Re: Django should load custom SQL when testing

407 views
Skip to first unread message

Anssi Kääriäinen

unread,
Jul 26, 2012, 12:11:36 PM7/26/12
to Django developers
On 26 heinä, 15:44, Danilo Bargen <gez...@gmail.com> wrote:
> As the Tickethttps://code.djangoproject.com/ticket/16550is closed, I will
> continue the discussion here on the mailing list.
>
> The reason for the ticket is that the Django test runner does not provide a
> way to run custom SQL. This makes sense when users want to load custom SQL
> *data*, but not when modifying the way the database works.
>
> Here's my comment from the issue comment thread:
>
> I agree very much with the comment above, in that there should be a way to
> execute custom SQL before and after running syncdb. This should not be used
> to load custom data, which is truncated anyways, but to alter the schema,
> create new types or load extensions.
>
> In my case, I have to load the Postgres citext extension:
>
>     CREATE EXTENSION IF NOT EXISTS citext;
>
> Because I have to create a database manually before running syncdb, I can
> run my custom SQL in my database and then use it normally with Django. But
> because the extensions are database specific, when running the tests (which
> create their own database) they fail because the extension is not present.
> This means that contrary to the comment by russellm, the *test database*
> introduces an inconsistency between the way tables work during a test case
> and the way they work in production.
>
> Another widely used extension is the hstore extension.
>
> As a workaround, I loaded the extension in the default postgres template.
>
>     psql -d template1 -c 'CREATE EXTENSION citext;'
>
> But that means that any new database I create will contain the citext
> extension, which might not be what I want.
> Therefore I suggest that you add some pre syncdb and post syncdb hooks to
> run custom SQL, and to mention in the docs that this should *not* be used
> to load custom data, but to create new types and alter the schema, so that
> it *matches the production database*. The data is truncated anyways.
>
> I vote for reopen.
>
> What do you think about this issue? Does anyone else agree that there
> should be a way to run custom SQL in order not to create inconsistencies
> between the test and production database?
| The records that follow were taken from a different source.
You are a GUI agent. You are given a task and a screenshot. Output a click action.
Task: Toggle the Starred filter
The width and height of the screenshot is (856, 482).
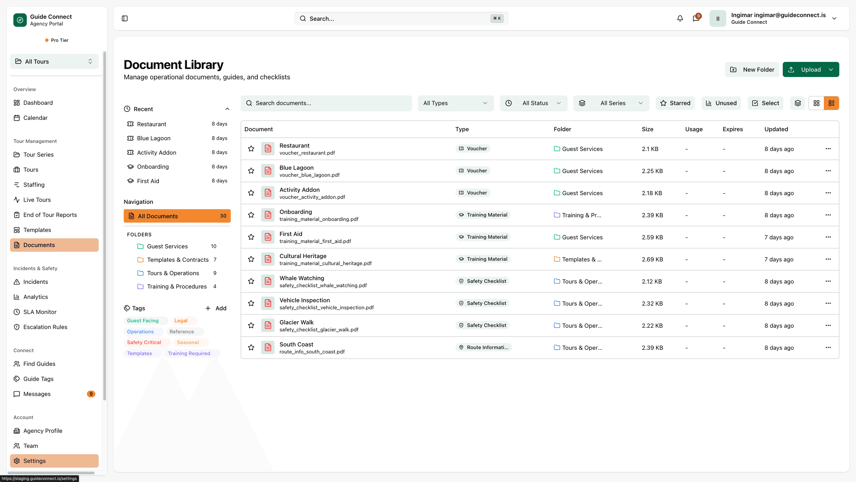click(x=675, y=103)
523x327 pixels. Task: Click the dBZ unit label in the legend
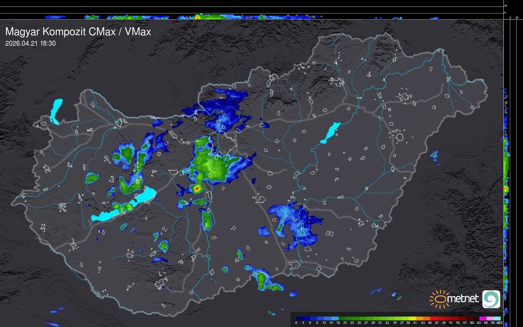(499, 323)
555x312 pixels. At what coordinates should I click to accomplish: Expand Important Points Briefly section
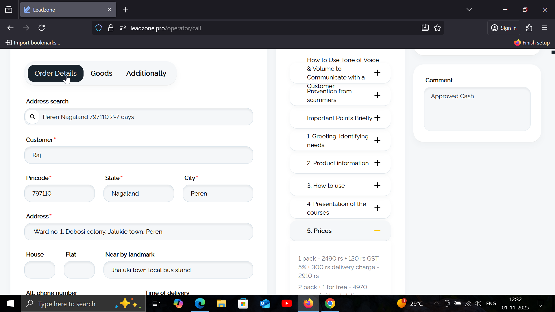pyautogui.click(x=377, y=118)
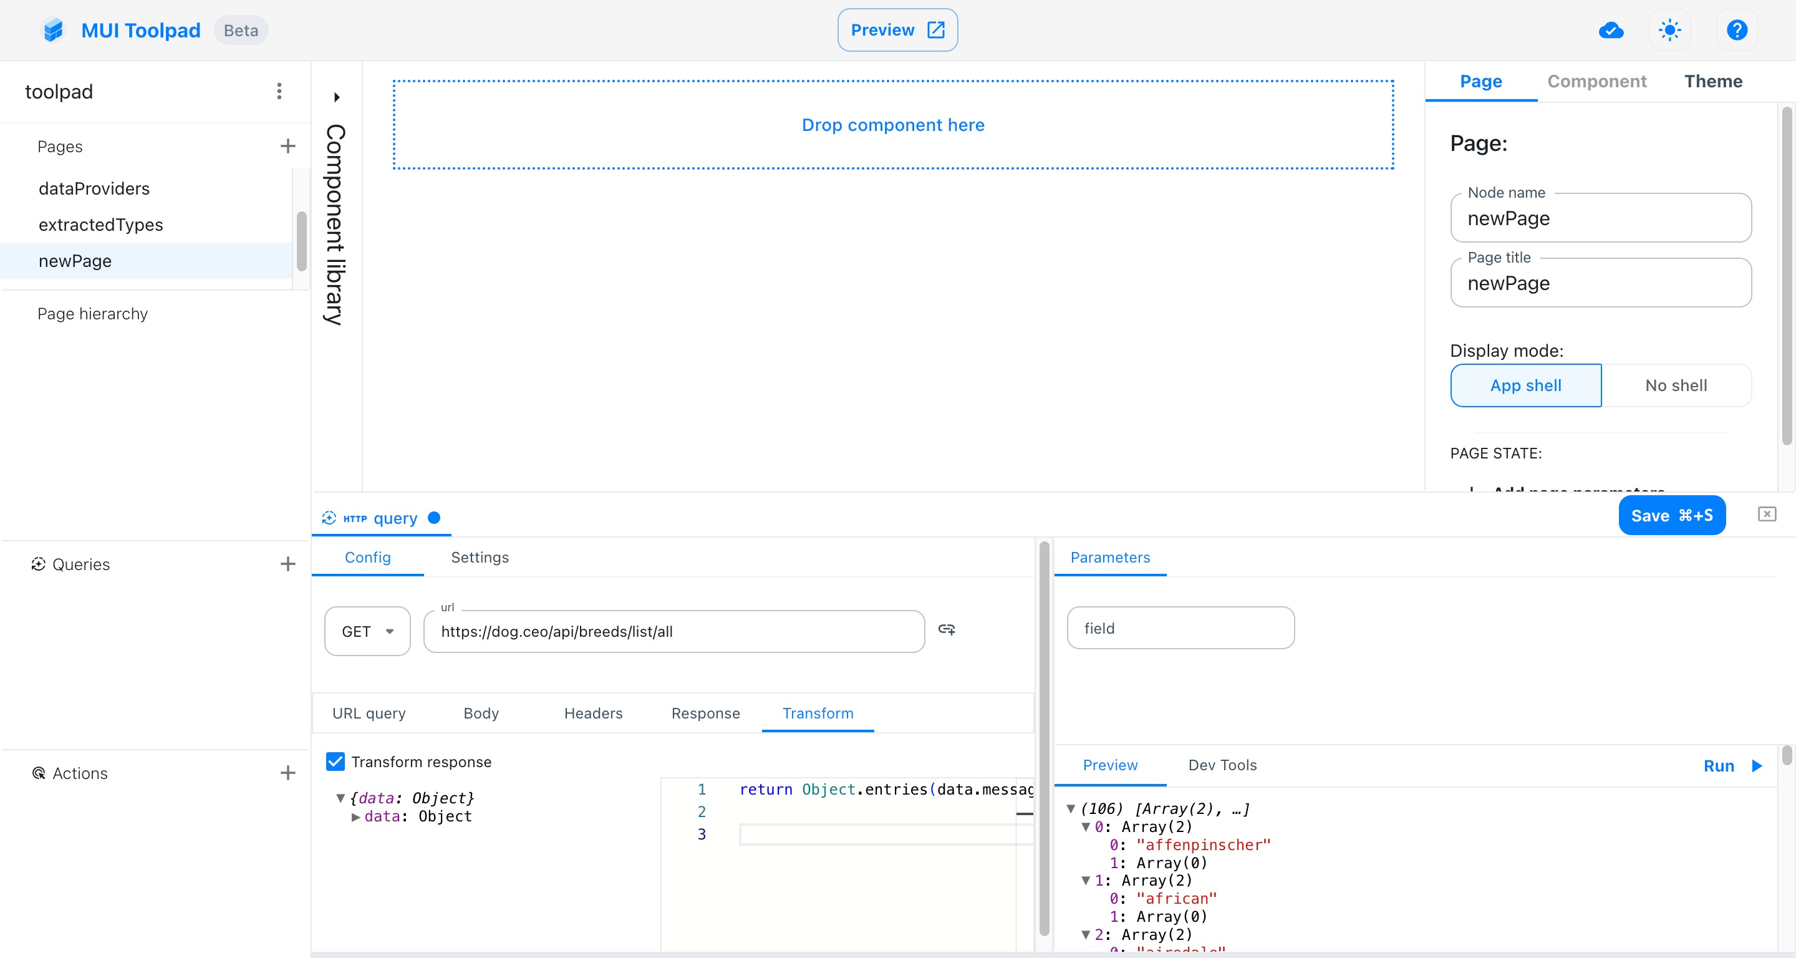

I agree, the ability to run raw SQL on syncdb would be useful to me.

There is an idea for allowing post_sync SQL for models (see
http://groups.google.com/group/django-developers/browse_thread/thread/2a1b068f56faae75).
It is clear one might want to define something else than post-sync SQL
per model. The full set of hooks seems to be:
- per project (pre + post)
- per app (pre + post).
- per model (per + post)
I wonder if we want to support all of those...

The main gripe against any of the above is that once you start doing
schema migrations, then you need to define the raw SQL in multiple
places. Both in the app and in the migrations files. This raises the
question if migration files is the right place to do this to begin
with. The syntax could be something like:

class Migration:
apply_at = 'pre_sync'/'post_sync'/'migrate'

Where 'migrate' is the default and means the migration is only applied
on "manage.py migrate". pre_sync and post_sync would be applied on
syncdb, and also on migrate if they are not applied before to the DB.
The idea is that you could define the raw SQL only once, and it would
be applied both to testdb on sync, and to production db on migrate.
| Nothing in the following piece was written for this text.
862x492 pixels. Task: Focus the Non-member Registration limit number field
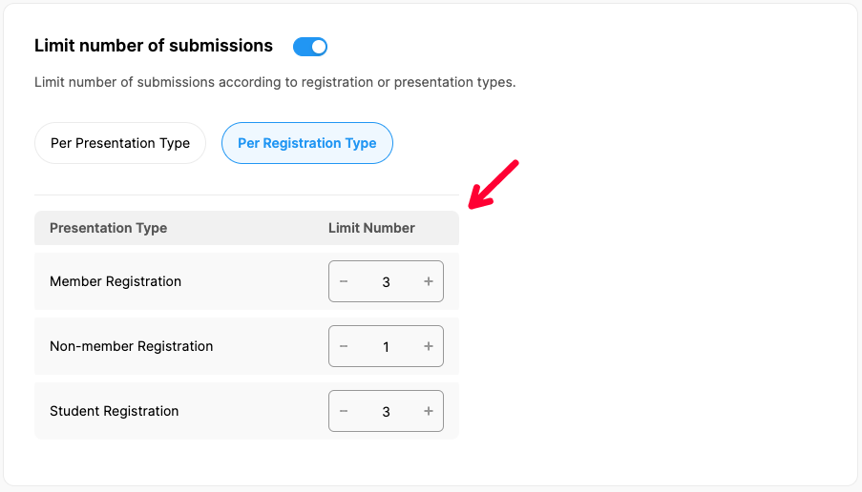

Still another idea: maybe we want to take the easy route and add
special "pre_sync/post_sync" initial SQL file names. Document that
these files should not contain data, just schema definition. Once we
get the migrations framework in, then deprecate the whole "initial SQL
in a directory" concept.

- Anssi

Andrei Antoukh

unread,
Jul 26, 2012, 12:35:44 PM7/26/12
to django-d...@googlegroups.com
2012/7/26 Anssi Kääriäinen <anssi.ka...@thl.fi>
I think all three are useful, but I think the most useful: per model and per project.
 

The main gripe against any of the above is that once you start doing
schema migrations, then you need to define the raw SQL in multiple
places. Both in the app and in the migrations files. This raises the
question if migration files is the right place to do this to begin
with. The syntax could be something like:

    class Migration:
        apply_at = 'pre_sync'/'post_sync'/'migrate'

Where 'migrate' is the default and means the migration is only applied
on "manage.py migrate". pre_sync and post_sync would be applied on
syncdb, and also on migrate if they are not applied before to the DB.
The idea is that you could define the raw SQL only once, and it would
be applied both to testdb on sync, and to production db on migrate.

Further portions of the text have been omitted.